_What is being asked_
Starting from the line that holds "Click the 自動播放 AutoPlay icon", output exactly each line through the end of the listing. Do not copy pictures.

_Data supplied_
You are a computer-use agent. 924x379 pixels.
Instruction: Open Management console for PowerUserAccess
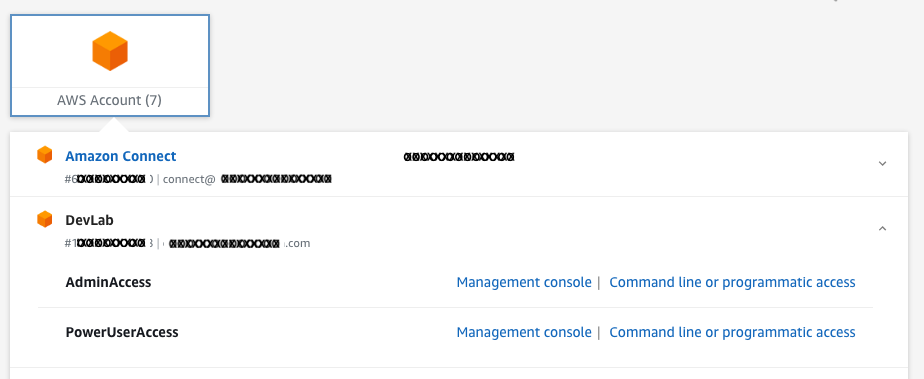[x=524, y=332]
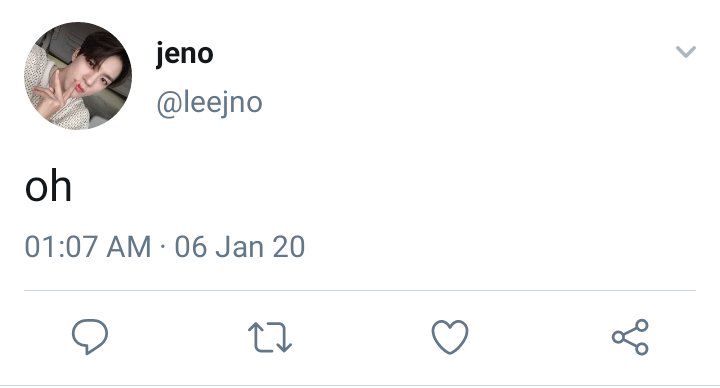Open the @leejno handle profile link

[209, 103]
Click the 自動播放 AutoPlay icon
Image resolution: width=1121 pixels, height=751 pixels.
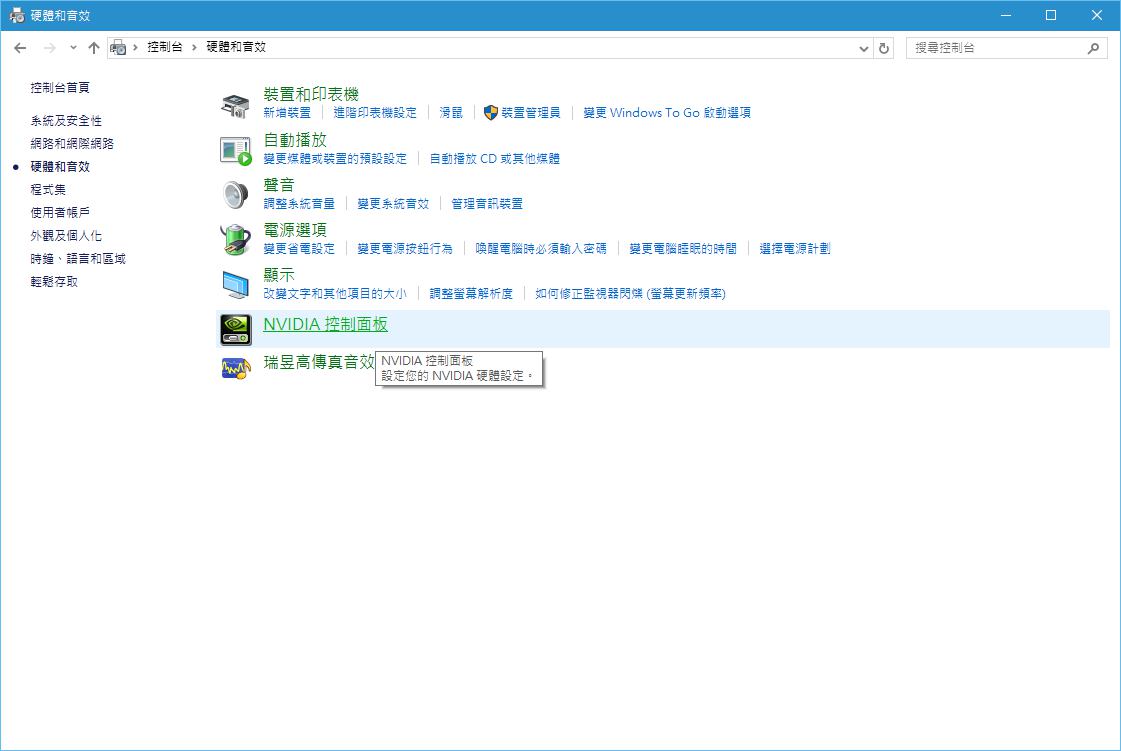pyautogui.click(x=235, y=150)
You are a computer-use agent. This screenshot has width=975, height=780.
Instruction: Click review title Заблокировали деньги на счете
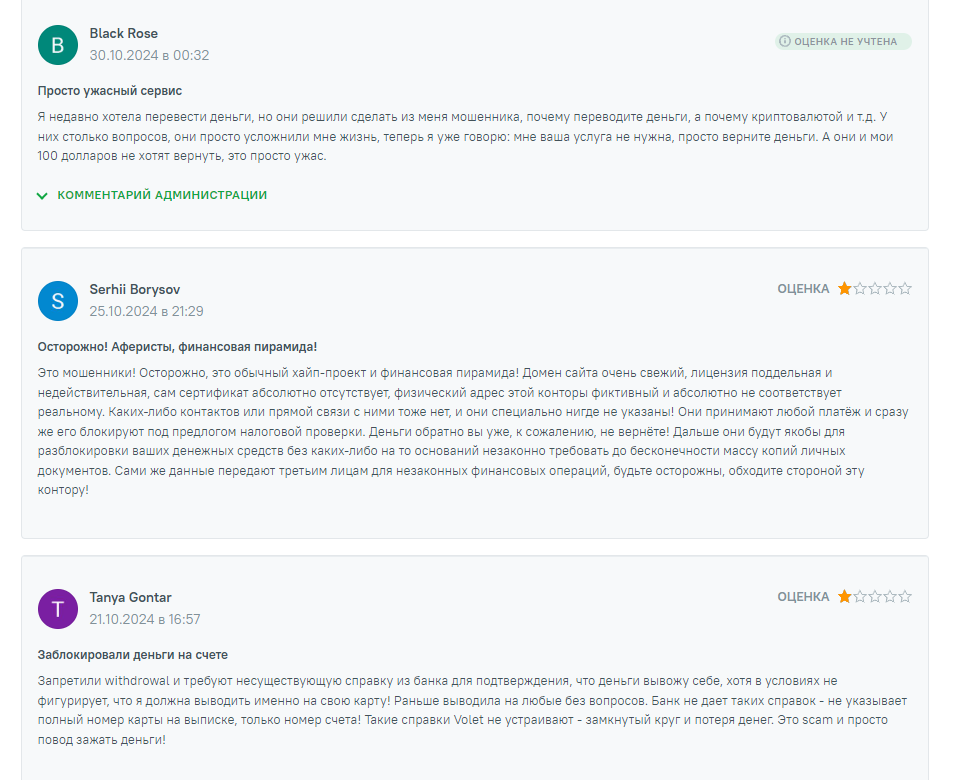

_Solution for this problem_
Click the 自動播放 AutoPlay icon
Image resolution: width=1121 pixels, height=751 pixels.
pyautogui.click(x=235, y=150)
You are a computer-use agent. This screenshot has width=975, height=780.
Instruction: Click review title Заблокировали деньги на счете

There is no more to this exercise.